[[ ENTRIES SUPPLIED, beginning ]]
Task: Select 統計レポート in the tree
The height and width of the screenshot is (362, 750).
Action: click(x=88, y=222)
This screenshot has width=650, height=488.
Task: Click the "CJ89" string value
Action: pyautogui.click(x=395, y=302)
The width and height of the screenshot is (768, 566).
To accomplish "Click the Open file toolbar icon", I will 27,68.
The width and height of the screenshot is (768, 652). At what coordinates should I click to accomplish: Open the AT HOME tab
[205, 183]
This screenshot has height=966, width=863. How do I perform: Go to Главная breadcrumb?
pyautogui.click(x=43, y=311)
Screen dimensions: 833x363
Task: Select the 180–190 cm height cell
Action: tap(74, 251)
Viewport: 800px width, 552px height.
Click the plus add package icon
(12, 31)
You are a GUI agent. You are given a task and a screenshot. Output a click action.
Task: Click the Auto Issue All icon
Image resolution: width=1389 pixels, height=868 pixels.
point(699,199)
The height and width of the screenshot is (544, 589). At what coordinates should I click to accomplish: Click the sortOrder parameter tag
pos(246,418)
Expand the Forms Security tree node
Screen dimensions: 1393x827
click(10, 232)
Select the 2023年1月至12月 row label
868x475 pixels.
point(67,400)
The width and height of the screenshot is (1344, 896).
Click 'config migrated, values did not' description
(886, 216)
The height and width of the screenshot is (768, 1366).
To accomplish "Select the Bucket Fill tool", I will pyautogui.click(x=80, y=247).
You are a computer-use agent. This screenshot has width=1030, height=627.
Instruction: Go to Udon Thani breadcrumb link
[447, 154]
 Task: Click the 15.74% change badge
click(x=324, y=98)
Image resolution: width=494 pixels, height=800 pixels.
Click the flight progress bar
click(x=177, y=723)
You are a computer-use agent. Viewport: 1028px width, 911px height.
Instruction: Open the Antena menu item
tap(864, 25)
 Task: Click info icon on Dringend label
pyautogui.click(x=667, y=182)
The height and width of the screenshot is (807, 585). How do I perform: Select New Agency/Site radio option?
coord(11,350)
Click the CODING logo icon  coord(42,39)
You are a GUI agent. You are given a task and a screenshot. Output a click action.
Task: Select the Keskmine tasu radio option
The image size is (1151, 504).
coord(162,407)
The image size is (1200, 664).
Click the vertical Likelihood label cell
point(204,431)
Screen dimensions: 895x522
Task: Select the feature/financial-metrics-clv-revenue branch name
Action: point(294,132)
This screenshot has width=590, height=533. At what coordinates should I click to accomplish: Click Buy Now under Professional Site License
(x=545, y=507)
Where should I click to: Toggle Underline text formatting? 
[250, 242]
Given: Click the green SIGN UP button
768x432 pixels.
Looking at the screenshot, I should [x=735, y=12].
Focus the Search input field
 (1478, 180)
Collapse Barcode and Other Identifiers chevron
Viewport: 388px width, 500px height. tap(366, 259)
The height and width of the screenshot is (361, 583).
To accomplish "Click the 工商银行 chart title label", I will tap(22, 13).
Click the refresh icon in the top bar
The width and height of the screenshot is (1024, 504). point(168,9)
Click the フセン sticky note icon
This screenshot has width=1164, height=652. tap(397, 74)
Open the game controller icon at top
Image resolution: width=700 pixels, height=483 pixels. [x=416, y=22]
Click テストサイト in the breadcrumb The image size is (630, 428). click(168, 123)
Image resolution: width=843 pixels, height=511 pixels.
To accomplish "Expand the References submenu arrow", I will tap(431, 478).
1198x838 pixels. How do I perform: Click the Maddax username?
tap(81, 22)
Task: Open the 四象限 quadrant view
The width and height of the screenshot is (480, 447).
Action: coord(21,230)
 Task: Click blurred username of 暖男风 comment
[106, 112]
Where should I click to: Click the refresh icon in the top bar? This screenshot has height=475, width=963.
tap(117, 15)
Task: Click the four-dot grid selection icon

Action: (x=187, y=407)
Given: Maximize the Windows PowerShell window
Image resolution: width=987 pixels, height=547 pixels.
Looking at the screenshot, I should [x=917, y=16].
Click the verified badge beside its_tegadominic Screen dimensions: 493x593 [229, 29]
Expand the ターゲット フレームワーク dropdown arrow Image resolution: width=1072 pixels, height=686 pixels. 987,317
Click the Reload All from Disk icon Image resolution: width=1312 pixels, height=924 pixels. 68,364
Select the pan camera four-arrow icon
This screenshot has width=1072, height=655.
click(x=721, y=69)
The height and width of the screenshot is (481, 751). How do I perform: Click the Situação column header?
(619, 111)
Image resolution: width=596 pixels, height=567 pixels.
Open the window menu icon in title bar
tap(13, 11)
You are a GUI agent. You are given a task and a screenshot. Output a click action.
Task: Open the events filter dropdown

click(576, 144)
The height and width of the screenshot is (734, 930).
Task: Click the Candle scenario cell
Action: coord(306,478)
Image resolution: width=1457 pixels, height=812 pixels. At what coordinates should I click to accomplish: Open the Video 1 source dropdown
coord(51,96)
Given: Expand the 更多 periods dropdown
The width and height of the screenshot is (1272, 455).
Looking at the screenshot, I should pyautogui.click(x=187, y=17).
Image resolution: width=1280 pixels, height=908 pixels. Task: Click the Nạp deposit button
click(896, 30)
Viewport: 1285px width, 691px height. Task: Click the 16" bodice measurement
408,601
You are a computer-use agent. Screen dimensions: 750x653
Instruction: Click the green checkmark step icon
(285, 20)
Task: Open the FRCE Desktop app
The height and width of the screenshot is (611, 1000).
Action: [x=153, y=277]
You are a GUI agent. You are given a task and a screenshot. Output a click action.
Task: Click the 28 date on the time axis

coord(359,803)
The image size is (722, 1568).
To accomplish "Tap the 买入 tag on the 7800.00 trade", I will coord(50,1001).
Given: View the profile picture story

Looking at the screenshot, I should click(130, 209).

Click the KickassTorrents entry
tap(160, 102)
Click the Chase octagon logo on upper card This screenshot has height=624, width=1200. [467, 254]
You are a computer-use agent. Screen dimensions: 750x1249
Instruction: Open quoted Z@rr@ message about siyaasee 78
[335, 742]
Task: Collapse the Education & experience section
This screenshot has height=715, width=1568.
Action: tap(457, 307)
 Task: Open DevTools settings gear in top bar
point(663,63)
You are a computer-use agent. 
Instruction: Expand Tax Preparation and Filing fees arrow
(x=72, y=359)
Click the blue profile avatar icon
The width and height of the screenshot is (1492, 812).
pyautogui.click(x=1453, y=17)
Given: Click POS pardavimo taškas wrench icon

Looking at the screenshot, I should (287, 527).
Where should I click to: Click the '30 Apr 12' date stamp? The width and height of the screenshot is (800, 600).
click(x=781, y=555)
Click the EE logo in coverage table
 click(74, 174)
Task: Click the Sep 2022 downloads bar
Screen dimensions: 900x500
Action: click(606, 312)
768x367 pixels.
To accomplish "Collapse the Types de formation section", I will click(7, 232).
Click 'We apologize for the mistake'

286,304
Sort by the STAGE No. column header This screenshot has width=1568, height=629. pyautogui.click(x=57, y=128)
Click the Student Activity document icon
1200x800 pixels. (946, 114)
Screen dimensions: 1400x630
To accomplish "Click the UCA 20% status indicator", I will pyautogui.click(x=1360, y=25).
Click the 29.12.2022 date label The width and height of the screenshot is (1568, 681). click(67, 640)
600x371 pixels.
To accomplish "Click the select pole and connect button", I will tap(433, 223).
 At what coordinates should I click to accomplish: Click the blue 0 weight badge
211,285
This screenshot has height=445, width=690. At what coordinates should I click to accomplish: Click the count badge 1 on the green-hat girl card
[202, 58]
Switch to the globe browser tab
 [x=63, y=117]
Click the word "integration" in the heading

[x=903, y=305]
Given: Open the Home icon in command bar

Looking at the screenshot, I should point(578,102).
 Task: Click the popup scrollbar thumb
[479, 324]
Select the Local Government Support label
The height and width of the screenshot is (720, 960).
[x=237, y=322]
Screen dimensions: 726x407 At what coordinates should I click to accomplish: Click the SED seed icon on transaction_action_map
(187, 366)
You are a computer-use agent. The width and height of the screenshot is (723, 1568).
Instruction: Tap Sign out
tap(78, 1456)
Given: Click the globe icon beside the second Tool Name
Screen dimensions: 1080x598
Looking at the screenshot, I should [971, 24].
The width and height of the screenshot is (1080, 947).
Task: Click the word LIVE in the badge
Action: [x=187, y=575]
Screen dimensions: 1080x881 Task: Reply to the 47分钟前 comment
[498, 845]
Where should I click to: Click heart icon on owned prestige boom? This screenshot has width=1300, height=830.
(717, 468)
[[ ENTRIES SUPPLIED, end ]]
Find the word "agent" in the entries. Copy each line that holds it.

- **TASK ANSWER**:
You are a GUI agent. You are given a task and a screenshot. Output a click action.
You are a computer-use agent. This screenshot has width=1030, height=627.
You are a computer-use agent. Viewport: 1028px width, 911px height.
You are a GUI agent. You are given a task and a screenshot. Output a click action.
You are a GUI agent. You are given a task and a screenshot. Output a click action.
You are a computer-use agent. Screen dimensions: 750x653
You are a GUI agent. You are given a task and a screenshot. Output a click action.
You are a computer-use agent. Screen dimensions: 750x1249
You are a computer-use agent. 
You are a computer-use agent. The width and height of the screenshot is (723, 1568).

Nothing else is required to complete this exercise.